Source data ::
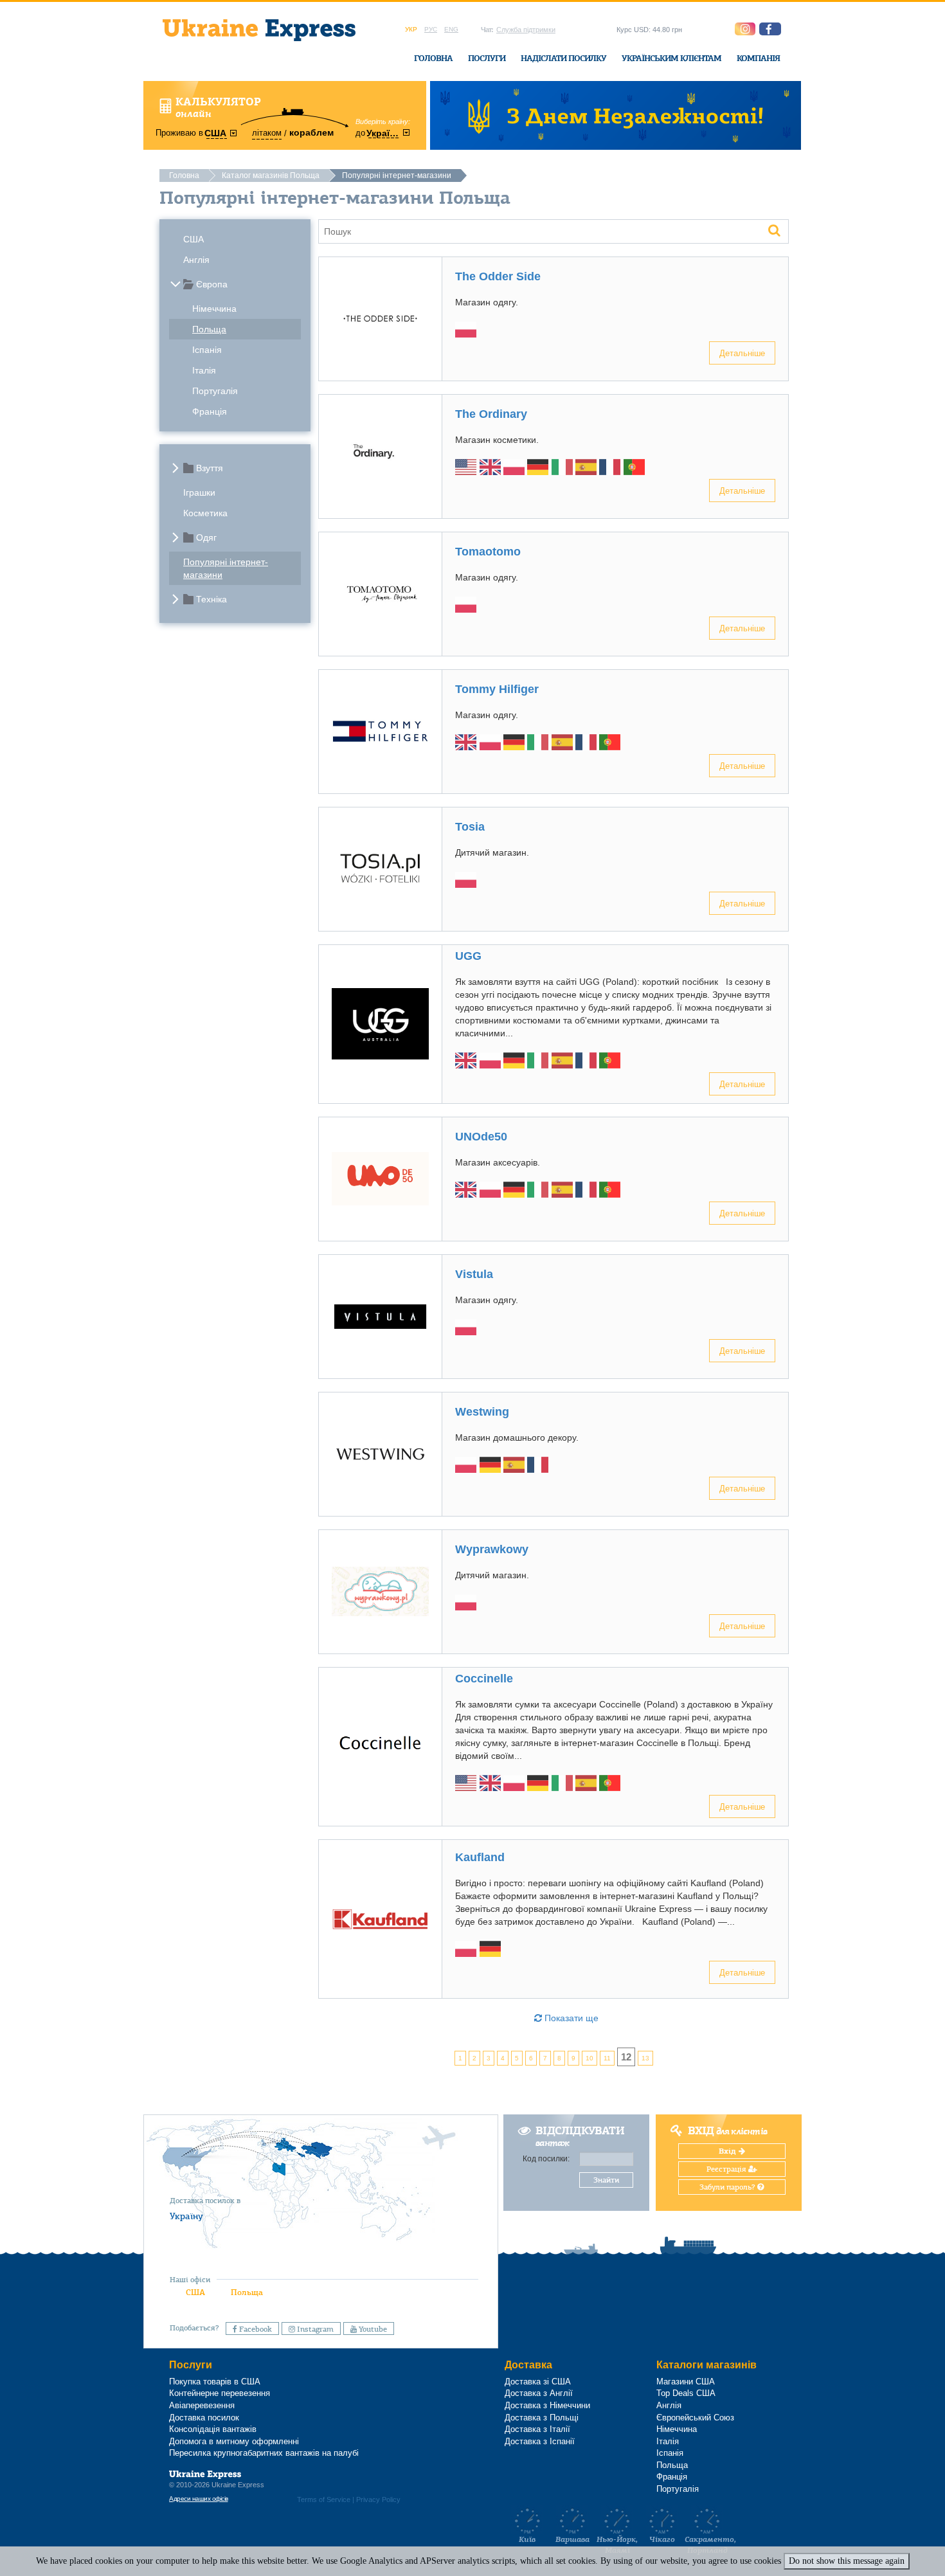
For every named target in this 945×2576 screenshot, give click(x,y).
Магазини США (685, 2381)
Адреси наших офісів (198, 2498)
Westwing (482, 1411)
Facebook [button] (254, 2329)
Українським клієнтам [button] (671, 58)
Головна (433, 58)
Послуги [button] (486, 58)
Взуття (209, 468)
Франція (209, 411)
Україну (186, 2216)
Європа (212, 284)
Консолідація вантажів (212, 2429)
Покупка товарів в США (214, 2381)
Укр (411, 29)
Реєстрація (727, 2169)
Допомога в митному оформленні (234, 2441)
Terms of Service (323, 2499)
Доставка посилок (204, 2417)
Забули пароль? (728, 2187)
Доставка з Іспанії (540, 2441)
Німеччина (214, 308)
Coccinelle (484, 1678)
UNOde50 (481, 1136)
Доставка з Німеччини (547, 2405)
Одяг (206, 537)
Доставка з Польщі (542, 2417)
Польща (209, 329)
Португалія (215, 391)
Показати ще (570, 2018)
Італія (204, 370)
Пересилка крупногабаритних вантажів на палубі (264, 2453)
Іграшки (199, 492)
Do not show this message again (847, 2561)
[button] (770, 29)
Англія (196, 260)
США (193, 239)
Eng (451, 29)
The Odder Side (498, 276)
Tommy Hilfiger (497, 689)
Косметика (205, 513)
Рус (430, 29)
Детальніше (742, 353)
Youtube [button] (372, 2329)
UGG (468, 956)
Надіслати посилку (563, 58)
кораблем (311, 132)
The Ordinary (491, 414)
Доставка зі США (538, 2381)
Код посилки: (546, 2158)
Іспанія (207, 350)
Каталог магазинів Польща (271, 175)
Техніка (211, 599)
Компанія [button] (758, 58)
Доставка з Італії (537, 2429)
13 (645, 2058)
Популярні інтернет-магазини (225, 568)
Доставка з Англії (539, 2393)
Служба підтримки (525, 29)
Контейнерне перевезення (219, 2393)
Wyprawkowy (491, 1549)
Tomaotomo (488, 551)
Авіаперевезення (202, 2405)
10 (589, 2058)
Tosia (470, 826)
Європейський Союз (695, 2417)
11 (607, 2058)
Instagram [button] (314, 2329)
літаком (267, 133)
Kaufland (480, 1857)
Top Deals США (686, 2393)
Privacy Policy (378, 2499)
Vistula (474, 1274)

Assignment ::
Produce a word-for-word version of the material, with no pictures included.

Your solution ::
For every named target in this 945×2576 screenshot, give click(x,y).
Магазини США (685, 2381)
Адреси наших офісів (198, 2498)
Westwing (482, 1411)
Facebook [button] (254, 2329)
Українським клієнтам [button] (671, 58)
Головна (433, 58)
Послуги [button] (486, 58)
Взуття (209, 468)
Франція (209, 411)
Україну (186, 2216)
Європа (212, 284)
Консолідація вантажів (212, 2429)
Покупка товарів в США (214, 2381)
Укр (411, 29)
Реєстрація (727, 2169)
Допомога в митному оформленні (234, 2441)
Terms of Service (323, 2499)
Доставка посилок (204, 2417)
Забули пароль? (728, 2187)
Доставка з Іспанії (540, 2441)
Німеччина (214, 308)
Coccinelle (484, 1678)
UNOde50 (481, 1136)
Доставка з Німеччини (547, 2405)
Одяг (206, 537)
Доставка з Польщі (542, 2417)
Польща (209, 329)
Португалія (215, 391)
Показати ще (570, 2018)
Італія (204, 370)
Пересилка крупногабаритних вантажів на палубі (264, 2453)
Іграшки (199, 492)
Do not show this message again (847, 2561)
[button] (770, 29)
Англія (196, 260)
США (193, 239)
Eng (451, 29)
The Odder Side (498, 276)
Tommy Hilfiger (497, 689)
Косметика (205, 513)
Рус (430, 29)
Детальніше (742, 353)
Youtube [button] (372, 2329)
UGG (468, 956)
Надіслати посилку (563, 58)
кораблем (311, 132)
The Ordinary (491, 414)
Доставка зі США (538, 2381)
Код посилки: (546, 2158)
Іспанія (207, 350)
Каталог магазинів Польща (271, 175)
Техніка (211, 599)
Компанія [button] (758, 58)
Доставка з Італії (537, 2429)
13 (645, 2058)
Популярні інтернет-магазини (225, 568)
Доставка з Англії (539, 2393)
Служба підтримки (525, 29)
Контейнерне перевезення (219, 2393)
Wyprawkowy (491, 1549)
Tomaotomo (488, 551)
Авіаперевезення (202, 2405)
10 (589, 2058)
Tosia (470, 826)
Європейський Союз (695, 2417)
11 (607, 2058)
Instagram [button] (314, 2329)
літаком (267, 133)
Kaufland (480, 1857)
Top Deals США (686, 2393)
Privacy Policy (378, 2499)
Vistula (474, 1274)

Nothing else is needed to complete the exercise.